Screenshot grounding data
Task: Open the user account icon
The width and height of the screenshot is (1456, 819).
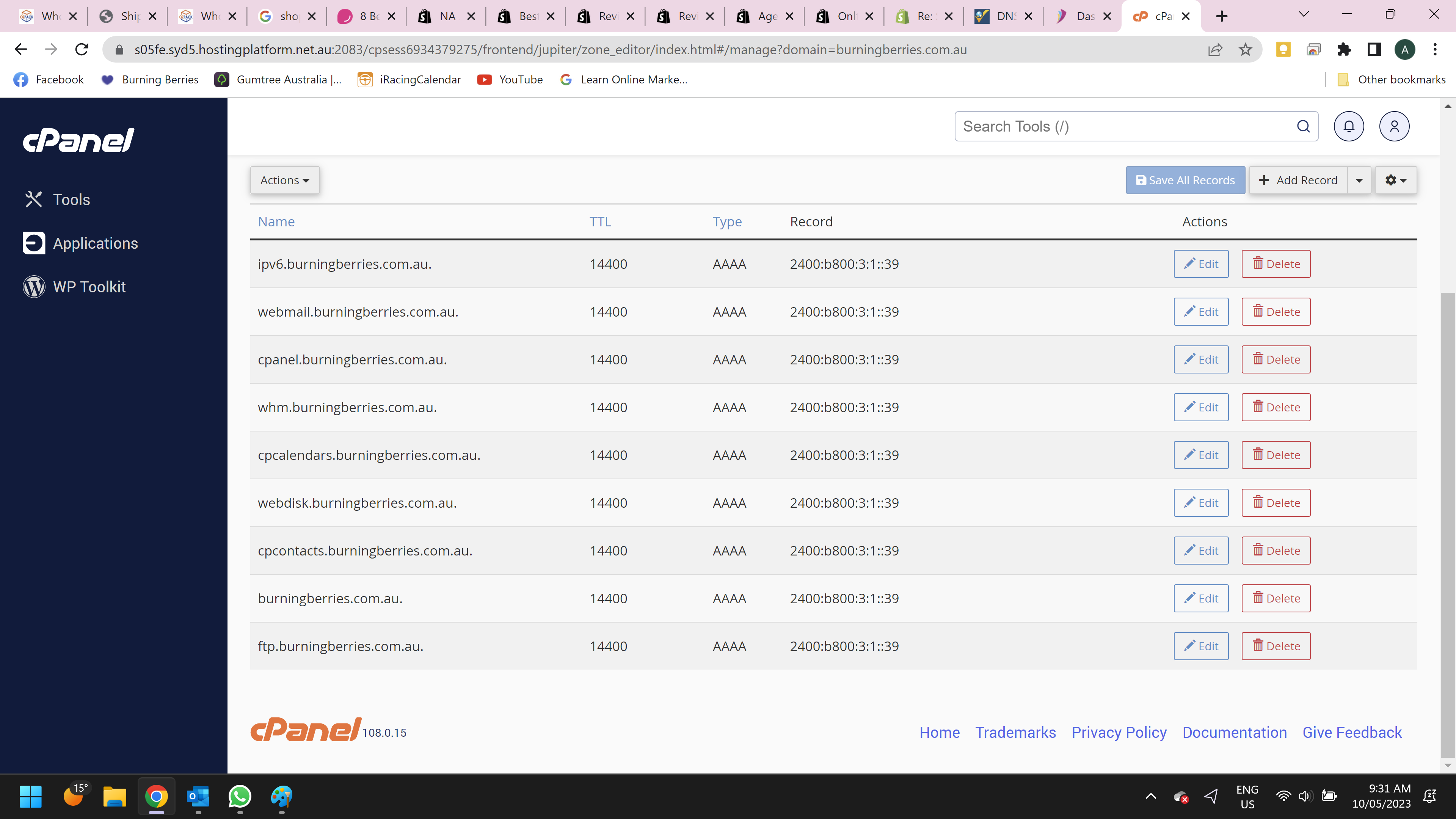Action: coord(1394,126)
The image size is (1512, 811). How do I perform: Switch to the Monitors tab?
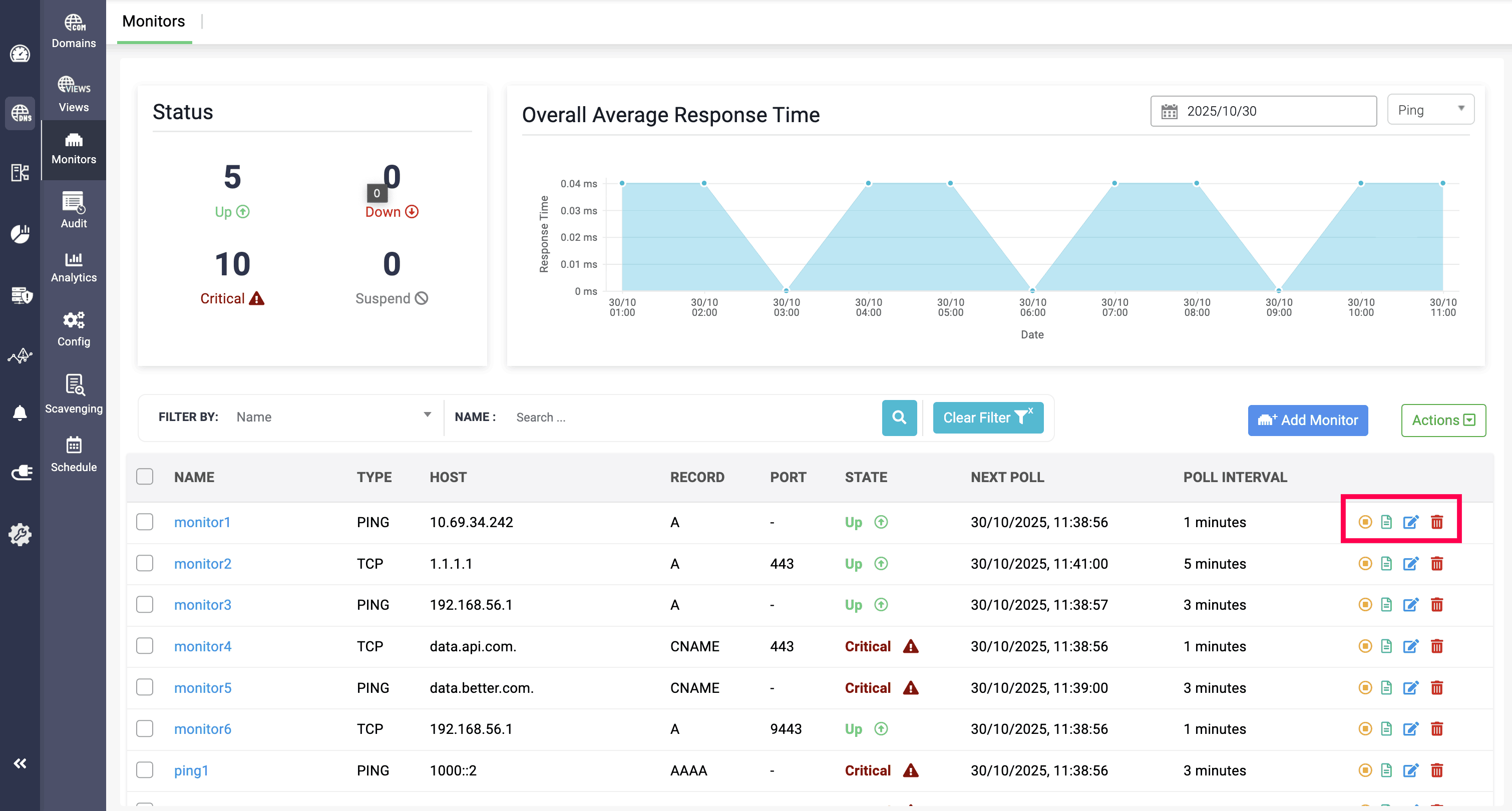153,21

§ Activity
Give back the records above word for word, minus any image they hold.

§ Written solution
Task: Open the user account icon
The width and height of the screenshot is (1456, 819).
Action: coord(1394,126)
The image size is (1512, 811). How do I perform: Switch to the Monitors tab?
153,21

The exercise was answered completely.